What you need to do =>
**A)** In the passage about the attempt on President Reagan's life, what date was given in the ruling that ordered John Hinckley freed?
**B)** Name every person the passage about the attempt on President Reagan's life says John Hinckley shot.
**C)** Write a continuation of the passage about John Hinckley's release, starting after its final sentence.

Top of Selected excerpt

Time moves slowly during a midnight protective watch. Standing guard, waiting for your relief to show up, minutes can feel like hours. Many long nights pass uneventfully; you simply return home, another job complete. But there are those rare occasions when something does go wrong, and when it does, the situation usually escalates quickly.
One night in the early 1980s when I was with the U.S. Secret Service, I found myself standing watch outside a patient's door in a dimly lit corridor at George Washington University Hospital, located in our nation's capital. The patient was James Brady, the White House press secretary. Though that night's watch was routine, not long before, on March 30, 1981, what had been a routine occasion went horribly wrong. Brady and three other people were seriously injured, the victims of a would-be presidential assassin.
President Ronald Reagan, U.S. Secret Service Special Agent Tim McCarthy, Washington police officer Thomas Delahanty and Brady were all shot by one man: John Hinckley. Brady was left paralyzed by the attack, and his death in 2014 was attributed to the wound he received that day. Hinckley's motive for the attempt on Reagan's life was downright bizarre, hinging on a growing obsession with actress Jodie Foster. He was hoping to kill the U.S. president because, of all things, Hinckley believed assassinating Reagan would impress Foster. In a 1982 trial, Hinckley was found insane and confined to a psychiatric hospital in Washington, where he has remained ever since.
It came as something of a shock to those of us in the security business when, in a June 27 ruling, U.S. District Judge Paul Friedman ordered that Hinckley be freed, writing that his psychotic disorders have been under control for more than 20 years and that he no longer poses a threat to himself or others. Hinckley was cleared to leave St. Elizabeth's Hospital on Aug. 5 to live full-time with his elderly mother in Virginia.

Bottom of Selected excerpt
Top of Input data

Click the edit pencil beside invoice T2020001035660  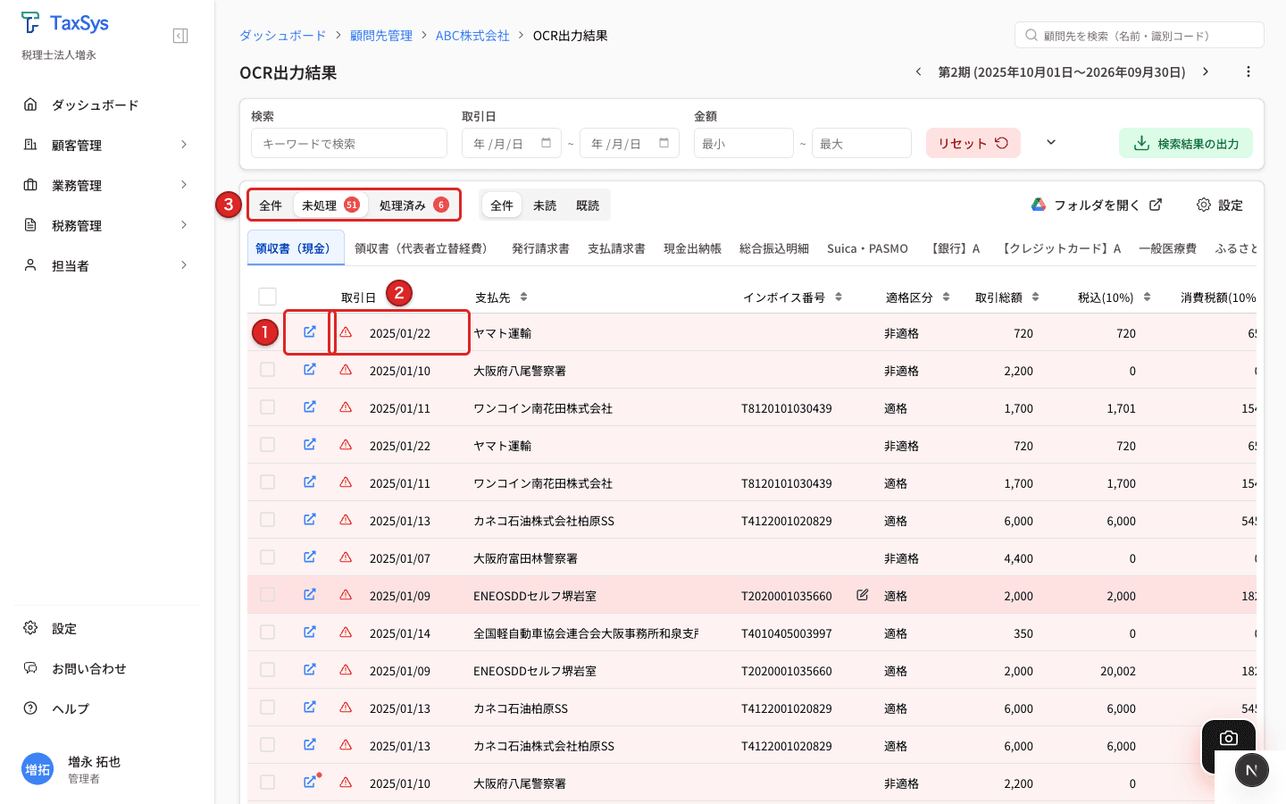pyautogui.click(x=862, y=595)
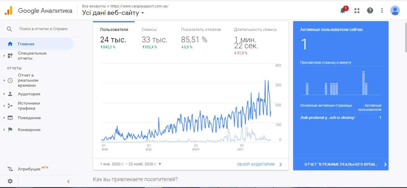The width and height of the screenshot is (407, 188).
Task: Click the Google account avatar
Action: [x=395, y=10]
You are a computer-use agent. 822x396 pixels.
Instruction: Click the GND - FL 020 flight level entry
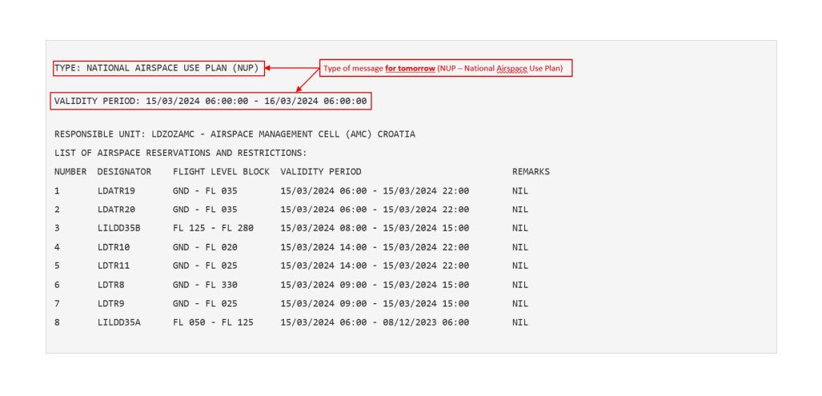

Bottom of Input data

Responses to the exercise =>
**A)** June 27

**B)** Ronald Reagan, Tim McCarthy, Thomas Delahanty, and James Brady

**C)**
Some have expressed their outrage with Hinckley's release, and I certainly understand their position. I am confident, however, that the Secret Service will keep close tabs on Hinckley to ensure that this particular would-be presidential assassin won't strike again. They have learned their lesson from past tragedies: Now, as always, the biggest threat to protection officers and agents is complacency.
When I was a student in the U.S. Secret Service Academy, I was fascinated by the block of instruction on presidential assassinations. The instructor went through the successful attacks on Presidents Abraham Lincoln, James Garfield, William McKinley and John F. Kennedy. There were also lessons to be learned from the many thwarted assassination attempts on U.S. leaders. Our instructors taught us to appreciate the weight of our responsibility, all the while focusing their lessons on methods for preventing similar attacks.
Tragedy forces us to adapt, and the attack on Reagan prompted the Secret Service to make big changes. On that March day, Hinckley had emerged from the press area he used as camouflage and got off six shots with his .22-caliber pistol; one round struck Brady in the head, while a ricochet lodged near Reagan's heart. After the attack, the Secret Service's Uniformed Division took on a greatly expanded role and began assisting special agents in standing watch, crowd control and security screenings. The division's officers also were deployed to enhance detection of explosives and hazardous materials, to serve as members of counter-sniper teams, and to work with K-9 teams.
Following the recent court decision, Hinckley may now be free, but he will not go unwatched. My former colleagues in the Secret Service will be monitoring his activities even as they continue their day-to-day duties — setting up perimeters and scanning each new crowd for potential threats. They refuse to be lulled into a false sense of security by the monotony of routine. All too well, they know that any moment, another attack could shatter the peace.
Back at the headquarters of the State Department's protective services, a plaque hangs on the wall with a quote from Frederick Forsyth's brilliant 1971 novel, The Day of The Jackal:
"All big men have bodyguards and security men, but over a period of years without any serious attempt on the life of the big man, the checks become formal, the routines mechanical and the degree of watchfulness is lowered. The single bullet that finishes the target is wholly unexpected..."
As ever, the words are a grim reminder of the seriousness of the security business.